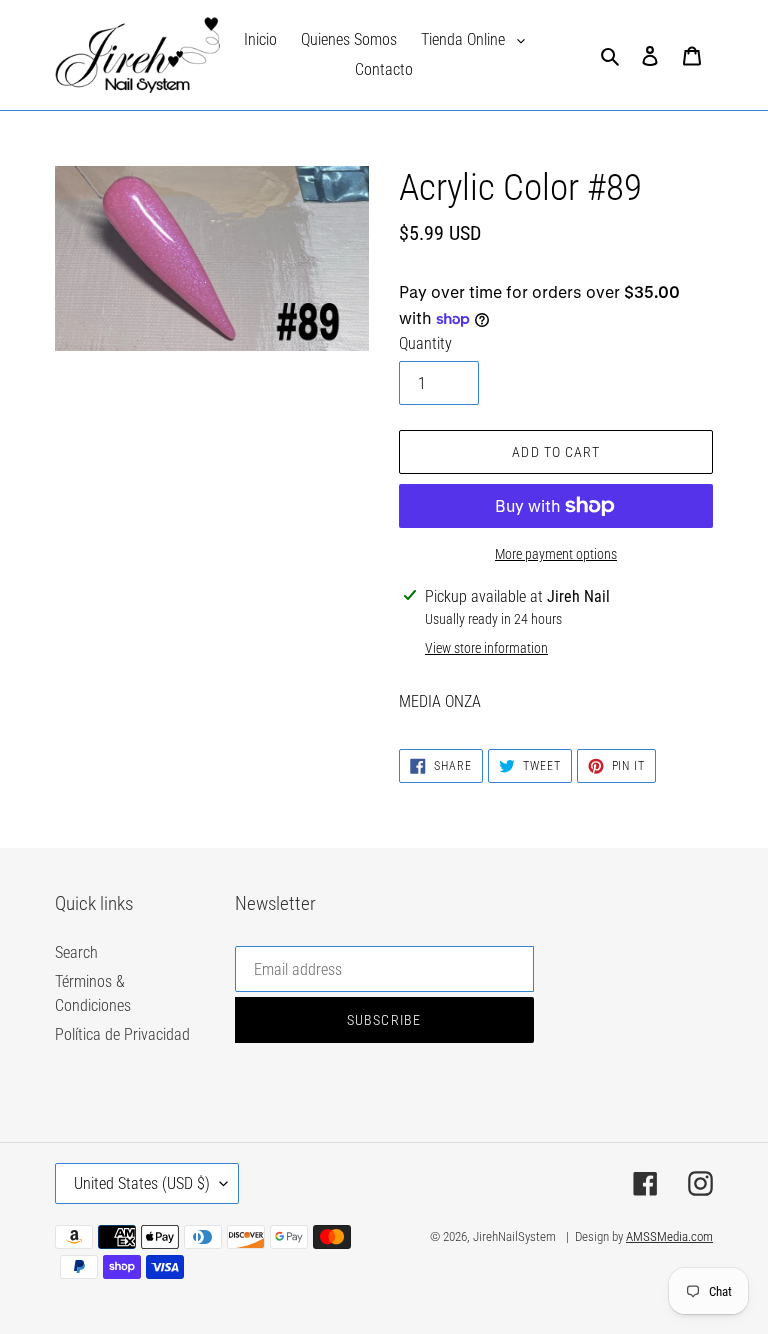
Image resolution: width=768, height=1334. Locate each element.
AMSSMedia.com (669, 1236)
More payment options (556, 554)
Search (76, 952)
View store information (486, 648)
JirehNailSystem (514, 1236)
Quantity (425, 343)
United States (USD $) (142, 1183)
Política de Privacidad (122, 1034)
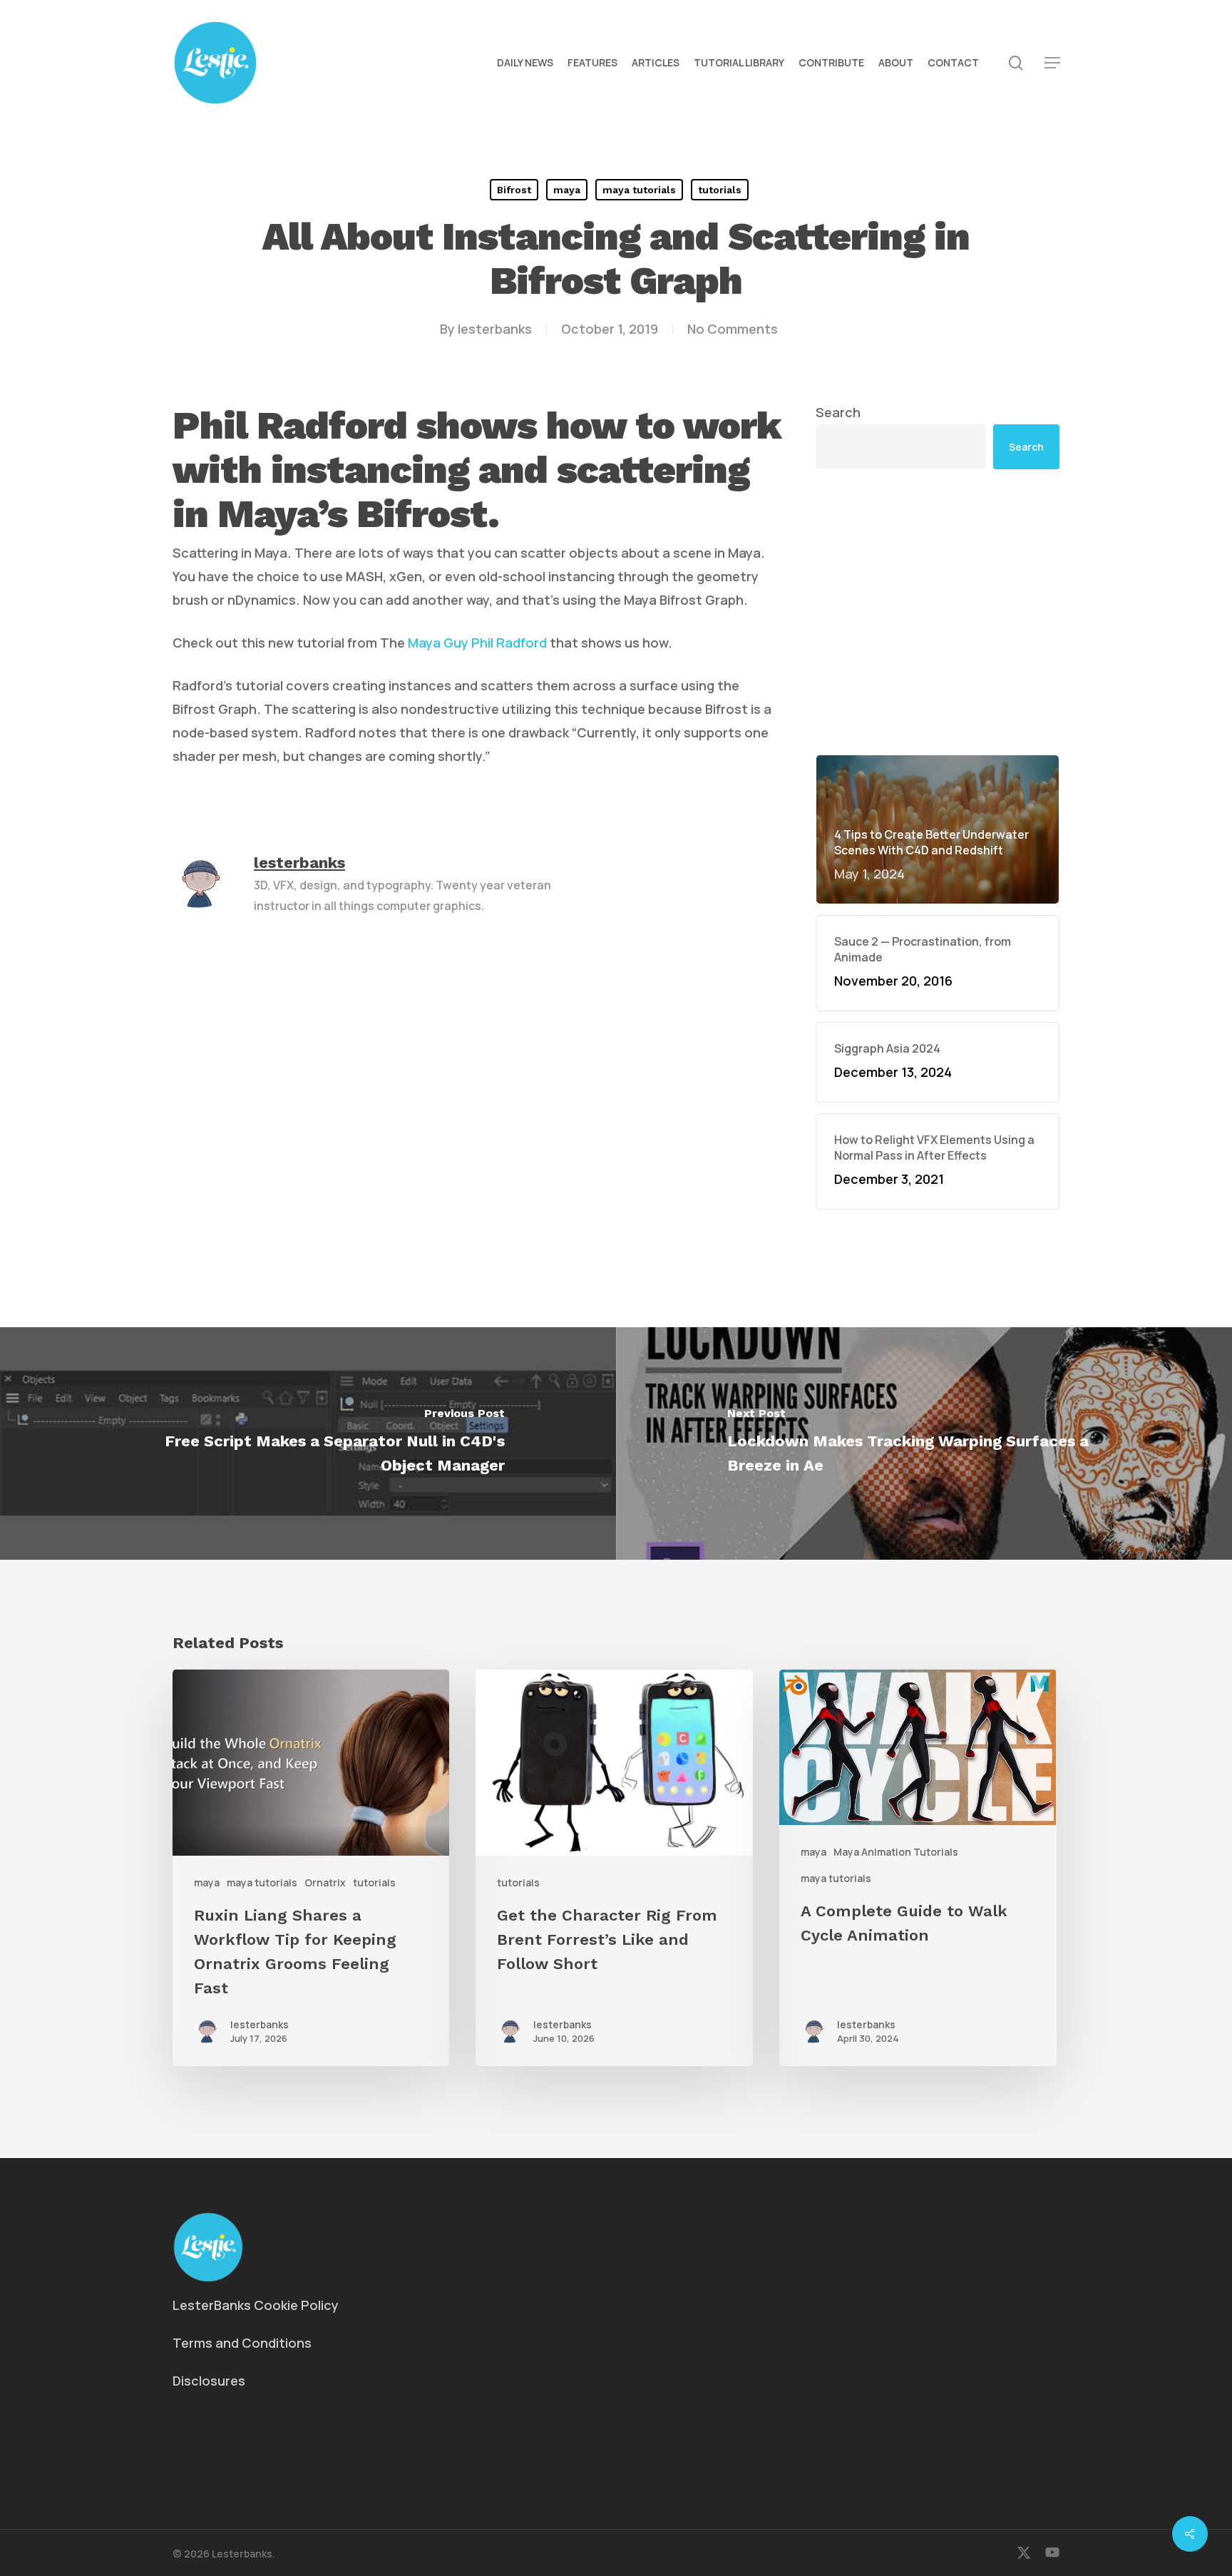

→ Work instruction
Only the lines from the one containing "More payment options (556, 554)" to the end of the listing belong in the answer, exactly as they stand and with no pictures.

→ Task solution
More payment options (556, 554)
Search (76, 952)
View store information (486, 648)
JirehNailSystem (514, 1236)
Quantity (425, 343)
United States (USD $) (142, 1183)
Política de Privacidad (122, 1034)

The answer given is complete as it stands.